Reproduce word for word everything in the forum replies about taking a holiday without the baby, from "No guilt deserved" down to "with LO etc.".

# Selected extract
⟨
Definitely don’t feel bad! I just booked a holiday away with a friend of mine for a week, leaving baby at home with her dad 🤣 I need a break, and I’m sure you deserve one!

Do it! 😄

I personally couldn’t do it. I wouldn’t enjoy it (especially considering the money involved) stressing about my little one but everyone’s different. If the only thing stopping you is guilt though go for it and don’t care what other people think. X

Personally it’s not a step I am ready to take but would never think negatively of those who are! I always think, if my best friend asked me this question what would I say? And of course it would be to enjoy the break because you’ve deserved it and in no way shape or form does it make you a bad mum. 😄 have a great time!

Has she slept over at your mums before or would your mum stay at yours? If my little one slept through the night I'd consider it. It sounds like you need the quality time with your partner if he works a lot, it will be good for your relationship 😊

No guilt deserved (but I 100% understand). Everyone needs their breaks/holidays and for you your full time job is looking after LO. You and your partner will benefit from quality time alone with each other to distress and work on your adult relationship with each other (I'm not talking smexy times but it is a bonus). Just think through the logistics well to ensure you are able to get home if needed e.g. LO is sick, is LO going to grandma or grandma staying at yours with LO etc.
⟩
# Information provided
⟨
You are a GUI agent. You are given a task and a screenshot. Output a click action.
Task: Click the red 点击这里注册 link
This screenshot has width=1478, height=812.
⟩
# Output of the exercise
No guilt deserved (but I 100% understand). Everyone needs their breaks/holidays and for you your full time job is looking after LO. You and your partner will benefit from quality time alone with each other to distress and work on your adult relationship with each other (I'm not talking smexy times but it is a bonus). Just think through the logistics well to ensure you are able to get home if needed e.g. LO is sick, is LO going to grandma or grandma staying at yours with LO etc.